SaaS (Software as a service) market in China could be a pain in the ass for many entrepreneurs. Local VCs often shake their heads and some even told they no longer check out SaaS related startups which unlikely end up as the outsized winners in their portfolio.

Between 2015 and 2017, there had been a sudden surge in the field. But the sprint quickly decelerated. Current SaaS market in China is estimated at RMB 24 billion (USD 3.5 billion).

Top three SaaS vertical applications in China are:

  • Human Resources
  • Collaboration Tool
  • Cloud storage

However, the country seems to fail to produce SaaS unicorns, which can compete with Salesforce, Adobe on the same level. Most local SaaS startups either stay small, become dead or simply the walking dead over the years.

Two major obstacles might be in the way.

1)Due to the immaturity of the sector, China corporate clients tend to have neither the habit nor the budget of using SaaS solution.

According to a recent survey:

About 85% of Chinese companies spent less than RMB200,000 (USD 29,000) annually on SaaS products. The trend is not going to change in the short run.

2)To make matters worse, the low paying clients have a high demand for after-sale service, which would take on a toll on the startup’s scale-up.

One entrepreneur who established a BI focused SaaS company both in the US and China revealed local corporate clients can act like a giant baby who must be spoonfed everything. If you just throw a dashboard to their face and hope they would play around it, you must be daydreaming. In the US, one account manager usually handles 5~7 large corporate clients at the same time but in China, from project setup, implementation, training to generating PPT report based on the dashboard, one big corporate client consumes the full time and energy of just one account manager. Clients expect their SaaS vendors to hold their hands, walk through all the baby steps while facilitating the whole process.

In short, SaaS business in China is highly service-driven and labor-intensive.

On the other hand, local corporate clients’ user experience is also fraught with complaints. The bottleneck can be summarized as:

  • A standardized SaaS product often fails to cope up with the ever-changing digital ecosystem in China. The vitality of the product only lasts one or two years, then soon becomes outdated or irrelevant for the market
  • A standardized SasS seems so inflexible and is unable to meet the constant customization requirements from the local clients
  • Clients cannot see the immediate ROI results after one-year subscription, regarding cost reduction, sales conversion, efficiency enhancement, or revenue increase. They do not have much patience and discontinue the service soon afterward.

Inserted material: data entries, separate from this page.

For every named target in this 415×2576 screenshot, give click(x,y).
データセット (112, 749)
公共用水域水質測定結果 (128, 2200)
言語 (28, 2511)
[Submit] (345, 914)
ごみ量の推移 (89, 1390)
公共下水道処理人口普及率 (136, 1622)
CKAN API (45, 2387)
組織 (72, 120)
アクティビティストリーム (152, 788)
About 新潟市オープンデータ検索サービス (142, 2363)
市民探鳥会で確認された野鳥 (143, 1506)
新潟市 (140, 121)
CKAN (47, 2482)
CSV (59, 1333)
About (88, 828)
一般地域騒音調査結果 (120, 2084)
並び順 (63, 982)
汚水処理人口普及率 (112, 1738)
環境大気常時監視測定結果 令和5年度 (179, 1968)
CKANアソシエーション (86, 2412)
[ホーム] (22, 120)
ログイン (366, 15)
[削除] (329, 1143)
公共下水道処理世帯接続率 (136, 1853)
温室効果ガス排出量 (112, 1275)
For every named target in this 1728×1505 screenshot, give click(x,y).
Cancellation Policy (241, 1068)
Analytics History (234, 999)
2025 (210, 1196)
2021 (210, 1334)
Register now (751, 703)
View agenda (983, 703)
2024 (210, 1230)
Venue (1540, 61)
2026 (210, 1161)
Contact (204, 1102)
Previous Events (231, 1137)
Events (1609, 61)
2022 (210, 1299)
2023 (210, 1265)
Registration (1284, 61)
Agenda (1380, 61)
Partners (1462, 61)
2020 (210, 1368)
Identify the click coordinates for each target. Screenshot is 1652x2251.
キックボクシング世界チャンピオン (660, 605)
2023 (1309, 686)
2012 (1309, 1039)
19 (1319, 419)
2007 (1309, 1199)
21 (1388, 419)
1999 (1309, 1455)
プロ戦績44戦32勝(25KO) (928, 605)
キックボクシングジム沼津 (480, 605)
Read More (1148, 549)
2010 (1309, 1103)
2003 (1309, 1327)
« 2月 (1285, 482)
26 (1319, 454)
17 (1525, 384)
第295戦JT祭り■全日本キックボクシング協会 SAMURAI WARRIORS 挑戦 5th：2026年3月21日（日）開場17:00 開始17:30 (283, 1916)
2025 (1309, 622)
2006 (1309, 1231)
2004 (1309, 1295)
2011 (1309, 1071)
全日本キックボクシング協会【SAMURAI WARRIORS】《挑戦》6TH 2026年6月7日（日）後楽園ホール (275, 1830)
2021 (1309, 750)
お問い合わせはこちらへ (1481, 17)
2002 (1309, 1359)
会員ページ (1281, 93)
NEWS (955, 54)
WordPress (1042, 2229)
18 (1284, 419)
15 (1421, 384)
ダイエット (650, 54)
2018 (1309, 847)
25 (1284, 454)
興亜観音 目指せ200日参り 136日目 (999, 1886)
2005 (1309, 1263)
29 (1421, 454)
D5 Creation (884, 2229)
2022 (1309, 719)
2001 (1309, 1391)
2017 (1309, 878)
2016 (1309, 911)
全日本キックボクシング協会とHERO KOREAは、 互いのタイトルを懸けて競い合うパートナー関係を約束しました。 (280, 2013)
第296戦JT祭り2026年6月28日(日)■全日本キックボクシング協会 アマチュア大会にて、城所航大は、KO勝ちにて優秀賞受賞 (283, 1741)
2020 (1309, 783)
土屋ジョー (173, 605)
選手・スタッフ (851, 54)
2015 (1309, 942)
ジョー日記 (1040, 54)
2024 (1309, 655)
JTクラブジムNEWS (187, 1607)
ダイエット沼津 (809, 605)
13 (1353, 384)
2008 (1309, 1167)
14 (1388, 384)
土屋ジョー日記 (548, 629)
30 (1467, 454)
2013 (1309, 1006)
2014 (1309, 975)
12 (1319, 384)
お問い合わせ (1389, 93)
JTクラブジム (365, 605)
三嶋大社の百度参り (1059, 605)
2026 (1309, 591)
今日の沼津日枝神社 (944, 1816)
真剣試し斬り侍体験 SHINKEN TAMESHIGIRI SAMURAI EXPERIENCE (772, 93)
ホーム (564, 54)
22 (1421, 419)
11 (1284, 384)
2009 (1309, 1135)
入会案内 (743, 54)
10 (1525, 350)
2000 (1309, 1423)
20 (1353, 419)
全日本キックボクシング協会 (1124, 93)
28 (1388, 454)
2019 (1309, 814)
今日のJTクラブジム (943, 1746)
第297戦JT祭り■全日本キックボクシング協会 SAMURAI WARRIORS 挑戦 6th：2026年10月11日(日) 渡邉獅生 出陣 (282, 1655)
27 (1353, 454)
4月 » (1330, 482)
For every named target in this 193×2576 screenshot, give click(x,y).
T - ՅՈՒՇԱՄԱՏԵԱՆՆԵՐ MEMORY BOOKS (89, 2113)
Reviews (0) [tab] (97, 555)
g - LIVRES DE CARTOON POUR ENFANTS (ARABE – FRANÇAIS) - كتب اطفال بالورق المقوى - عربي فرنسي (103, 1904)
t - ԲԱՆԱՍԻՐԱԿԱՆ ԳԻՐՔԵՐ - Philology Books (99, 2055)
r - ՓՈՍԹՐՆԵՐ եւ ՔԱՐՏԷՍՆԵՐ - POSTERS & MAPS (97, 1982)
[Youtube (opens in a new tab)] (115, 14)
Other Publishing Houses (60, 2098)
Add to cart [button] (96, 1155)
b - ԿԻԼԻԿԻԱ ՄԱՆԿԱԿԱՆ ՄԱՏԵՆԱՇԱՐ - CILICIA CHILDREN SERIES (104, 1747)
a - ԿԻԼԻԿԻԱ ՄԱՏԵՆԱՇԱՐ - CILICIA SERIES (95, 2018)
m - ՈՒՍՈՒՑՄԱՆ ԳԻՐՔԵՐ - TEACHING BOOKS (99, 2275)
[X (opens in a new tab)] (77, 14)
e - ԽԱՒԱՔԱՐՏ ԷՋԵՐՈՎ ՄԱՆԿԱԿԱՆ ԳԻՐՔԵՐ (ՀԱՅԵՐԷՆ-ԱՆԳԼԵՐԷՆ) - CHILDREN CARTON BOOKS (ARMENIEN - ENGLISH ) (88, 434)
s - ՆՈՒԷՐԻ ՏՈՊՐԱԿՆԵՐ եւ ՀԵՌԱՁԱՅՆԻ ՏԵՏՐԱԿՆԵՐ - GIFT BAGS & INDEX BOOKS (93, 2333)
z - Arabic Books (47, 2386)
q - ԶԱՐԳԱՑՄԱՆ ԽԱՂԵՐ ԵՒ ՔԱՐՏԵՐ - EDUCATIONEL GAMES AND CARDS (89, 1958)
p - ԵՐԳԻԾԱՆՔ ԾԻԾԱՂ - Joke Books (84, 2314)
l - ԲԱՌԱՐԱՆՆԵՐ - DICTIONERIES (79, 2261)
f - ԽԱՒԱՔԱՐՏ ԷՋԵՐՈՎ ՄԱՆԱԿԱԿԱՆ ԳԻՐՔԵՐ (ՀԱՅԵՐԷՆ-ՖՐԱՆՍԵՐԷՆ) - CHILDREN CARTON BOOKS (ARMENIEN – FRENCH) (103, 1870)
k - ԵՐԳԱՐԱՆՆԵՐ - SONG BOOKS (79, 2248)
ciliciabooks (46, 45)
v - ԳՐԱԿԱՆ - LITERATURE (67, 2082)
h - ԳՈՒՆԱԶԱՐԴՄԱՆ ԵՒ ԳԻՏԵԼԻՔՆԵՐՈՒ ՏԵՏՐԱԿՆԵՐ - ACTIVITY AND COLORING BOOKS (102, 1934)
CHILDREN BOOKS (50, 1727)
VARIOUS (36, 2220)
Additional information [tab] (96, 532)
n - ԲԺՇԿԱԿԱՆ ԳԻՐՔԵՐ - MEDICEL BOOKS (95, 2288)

Today global SaaS market is expected to attain a market size of USD 185.8 billion by 2024, growing at a CAGR of 21.4%. Geographically speaking, North America dominates the bigger chunk of pie due to technologically advanced infrastructure and presence of a large number of organizations which are well equipped to integrate software as a service in the region. Even though few experts in China still holds out the hope that the “SaaS Spring” will be blooming in this barren land, the journey remains thorny.